SOURCE MATERIAL:
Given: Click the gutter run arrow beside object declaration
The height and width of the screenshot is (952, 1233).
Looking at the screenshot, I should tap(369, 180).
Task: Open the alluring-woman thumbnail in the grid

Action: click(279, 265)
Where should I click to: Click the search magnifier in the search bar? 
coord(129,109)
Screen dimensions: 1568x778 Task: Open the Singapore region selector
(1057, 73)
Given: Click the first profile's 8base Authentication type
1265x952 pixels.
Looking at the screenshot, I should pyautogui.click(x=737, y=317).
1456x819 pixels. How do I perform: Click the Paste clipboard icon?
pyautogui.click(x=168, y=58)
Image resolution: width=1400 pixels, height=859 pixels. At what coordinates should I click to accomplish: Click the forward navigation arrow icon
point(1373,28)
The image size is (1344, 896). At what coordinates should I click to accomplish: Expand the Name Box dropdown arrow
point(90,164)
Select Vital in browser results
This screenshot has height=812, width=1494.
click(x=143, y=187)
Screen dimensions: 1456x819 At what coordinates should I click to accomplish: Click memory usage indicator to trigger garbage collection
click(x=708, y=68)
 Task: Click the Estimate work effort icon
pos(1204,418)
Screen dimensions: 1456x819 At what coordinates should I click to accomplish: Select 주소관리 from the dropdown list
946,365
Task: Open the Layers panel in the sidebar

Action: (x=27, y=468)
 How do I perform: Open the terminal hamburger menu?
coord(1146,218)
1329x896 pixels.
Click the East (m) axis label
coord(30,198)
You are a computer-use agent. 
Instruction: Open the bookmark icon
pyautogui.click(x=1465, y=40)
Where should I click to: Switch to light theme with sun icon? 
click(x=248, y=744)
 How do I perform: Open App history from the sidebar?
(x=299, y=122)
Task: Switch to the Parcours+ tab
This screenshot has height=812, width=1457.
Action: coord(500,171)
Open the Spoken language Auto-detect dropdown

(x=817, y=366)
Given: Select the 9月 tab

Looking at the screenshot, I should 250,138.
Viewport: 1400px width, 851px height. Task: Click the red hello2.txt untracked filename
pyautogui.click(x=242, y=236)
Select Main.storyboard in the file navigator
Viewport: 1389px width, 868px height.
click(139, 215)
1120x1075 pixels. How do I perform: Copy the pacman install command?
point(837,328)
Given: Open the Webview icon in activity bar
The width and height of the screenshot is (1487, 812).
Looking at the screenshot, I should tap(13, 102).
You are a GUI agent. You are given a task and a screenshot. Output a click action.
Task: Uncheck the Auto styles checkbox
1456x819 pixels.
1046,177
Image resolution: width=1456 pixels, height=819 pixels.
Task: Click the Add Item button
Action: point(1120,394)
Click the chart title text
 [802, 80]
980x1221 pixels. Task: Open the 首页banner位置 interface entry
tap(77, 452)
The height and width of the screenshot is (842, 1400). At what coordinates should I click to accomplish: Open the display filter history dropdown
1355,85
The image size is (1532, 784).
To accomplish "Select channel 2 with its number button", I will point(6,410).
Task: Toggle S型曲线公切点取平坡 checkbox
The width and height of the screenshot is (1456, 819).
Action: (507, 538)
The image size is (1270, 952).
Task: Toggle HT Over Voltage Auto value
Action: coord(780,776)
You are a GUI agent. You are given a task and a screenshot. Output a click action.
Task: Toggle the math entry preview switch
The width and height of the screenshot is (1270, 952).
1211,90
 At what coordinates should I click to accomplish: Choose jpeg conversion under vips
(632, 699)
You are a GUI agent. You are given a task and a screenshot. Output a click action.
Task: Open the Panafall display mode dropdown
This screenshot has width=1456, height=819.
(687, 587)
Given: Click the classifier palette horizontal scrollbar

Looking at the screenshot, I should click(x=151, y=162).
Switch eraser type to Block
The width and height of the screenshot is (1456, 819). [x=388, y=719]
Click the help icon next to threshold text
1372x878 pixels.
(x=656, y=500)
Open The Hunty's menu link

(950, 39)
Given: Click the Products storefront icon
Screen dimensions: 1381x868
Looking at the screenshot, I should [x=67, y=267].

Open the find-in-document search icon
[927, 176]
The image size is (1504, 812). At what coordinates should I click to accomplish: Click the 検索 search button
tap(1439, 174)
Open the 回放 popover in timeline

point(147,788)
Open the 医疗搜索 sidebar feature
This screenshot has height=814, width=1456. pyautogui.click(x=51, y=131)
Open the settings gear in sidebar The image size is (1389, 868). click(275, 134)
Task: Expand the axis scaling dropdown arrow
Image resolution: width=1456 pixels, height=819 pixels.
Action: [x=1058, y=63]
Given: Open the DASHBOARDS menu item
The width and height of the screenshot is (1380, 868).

DIRECTIONS FOR THIS TASK: The data should be written out again in full, exactly as it stands.

WRITTEN SOLUTION:
Given: Click the gutter run arrow beside object declaration
The height and width of the screenshot is (952, 1233).
Looking at the screenshot, I should tap(369, 180).
Task: Open the alluring-woman thumbnail in the grid

Action: click(279, 265)
Where should I click to: Click the search magnifier in the search bar? 
coord(129,109)
Screen dimensions: 1568x778 Task: Open the Singapore region selector
(1057, 73)
Given: Click the first profile's 8base Authentication type
1265x952 pixels.
Looking at the screenshot, I should pyautogui.click(x=737, y=317).
1456x819 pixels. How do I perform: Click the Paste clipboard icon?
pyautogui.click(x=168, y=58)
Image resolution: width=1400 pixels, height=859 pixels. At what coordinates should I click to accomplish: Click the forward navigation arrow icon
point(1373,28)
The image size is (1344, 896). At what coordinates should I click to accomplish: Expand the Name Box dropdown arrow
point(90,164)
Select Vital in browser results
This screenshot has height=812, width=1494.
click(x=143, y=187)
Screen dimensions: 1456x819 At what coordinates should I click to accomplish: Click memory usage indicator to trigger garbage collection
click(x=708, y=68)
 Task: Click the Estimate work effort icon
pos(1204,418)
Screen dimensions: 1456x819 At what coordinates should I click to accomplish: Select 주소관리 from the dropdown list
946,365
Task: Open the Layers panel in the sidebar

Action: (x=27, y=468)
 How do I perform: Open the terminal hamburger menu?
coord(1146,218)
1329x896 pixels.
Click the East (m) axis label
coord(30,198)
You are a computer-use agent. 
Instruction: Open the bookmark icon
pyautogui.click(x=1465, y=40)
Where should I click to: Switch to light theme with sun icon? 
click(x=248, y=744)
 How do I perform: Open App history from the sidebar?
(x=299, y=122)
Task: Switch to the Parcours+ tab
This screenshot has height=812, width=1457.
Action: coord(500,171)
Open the Spoken language Auto-detect dropdown

(x=817, y=366)
Given: Select the 9月 tab

Looking at the screenshot, I should 250,138.
Viewport: 1400px width, 851px height. Task: Click the red hello2.txt untracked filename
pyautogui.click(x=242, y=236)
Select Main.storyboard in the file navigator
Viewport: 1389px width, 868px height.
click(139, 215)
1120x1075 pixels. How do I perform: Copy the pacman install command?
point(837,328)
Given: Open the Webview icon in activity bar
The width and height of the screenshot is (1487, 812).
Looking at the screenshot, I should tap(13, 102).
You are a GUI agent. You are given a task and a screenshot. Output a click action.
Task: Uncheck the Auto styles checkbox
1456x819 pixels.
1046,177
Image resolution: width=1456 pixels, height=819 pixels.
Task: Click the Add Item button
Action: point(1120,394)
Click the chart title text
 [802, 80]
980x1221 pixels. Task: Open the 首页banner位置 interface entry
tap(77, 452)
The height and width of the screenshot is (842, 1400). At what coordinates should I click to accomplish: Open the display filter history dropdown
1355,85
The image size is (1532, 784).
To accomplish "Select channel 2 with its number button", I will point(6,410).
Task: Toggle S型曲线公切点取平坡 checkbox
The width and height of the screenshot is (1456, 819).
Action: (507, 538)
The image size is (1270, 952).
Task: Toggle HT Over Voltage Auto value
Action: coord(780,776)
You are a GUI agent. You are given a task and a screenshot. Output a click action.
Task: Toggle the math entry preview switch
The width and height of the screenshot is (1270, 952).
1211,90
 At what coordinates should I click to accomplish: Choose jpeg conversion under vips
(632, 699)
You are a GUI agent. You are given a task and a screenshot. Output a click action.
Task: Open the Panafall display mode dropdown
This screenshot has width=1456, height=819.
(687, 587)
Given: Click the classifier palette horizontal scrollbar

Looking at the screenshot, I should click(x=151, y=162).
Switch eraser type to Block
The width and height of the screenshot is (1456, 819). [x=388, y=719]
Click the help icon next to threshold text
1372x878 pixels.
(x=656, y=500)
Open The Hunty's menu link

(950, 39)
Given: Click the Products storefront icon
Screen dimensions: 1381x868
Looking at the screenshot, I should [x=67, y=267].

Open the find-in-document search icon
[927, 176]
The image size is (1504, 812). At what coordinates should I click to accomplish: Click the 検索 search button
tap(1439, 174)
Open the 回放 popover in timeline

point(147,788)
Open the 医疗搜索 sidebar feature
This screenshot has height=814, width=1456. pyautogui.click(x=51, y=131)
Open the settings gear in sidebar The image size is (1389, 868). click(275, 134)
Task: Expand the axis scaling dropdown arrow
Image resolution: width=1456 pixels, height=819 pixels.
Action: [x=1058, y=63]
Given: Open the DASHBOARDS menu item
The width and height of the screenshot is (1380, 868).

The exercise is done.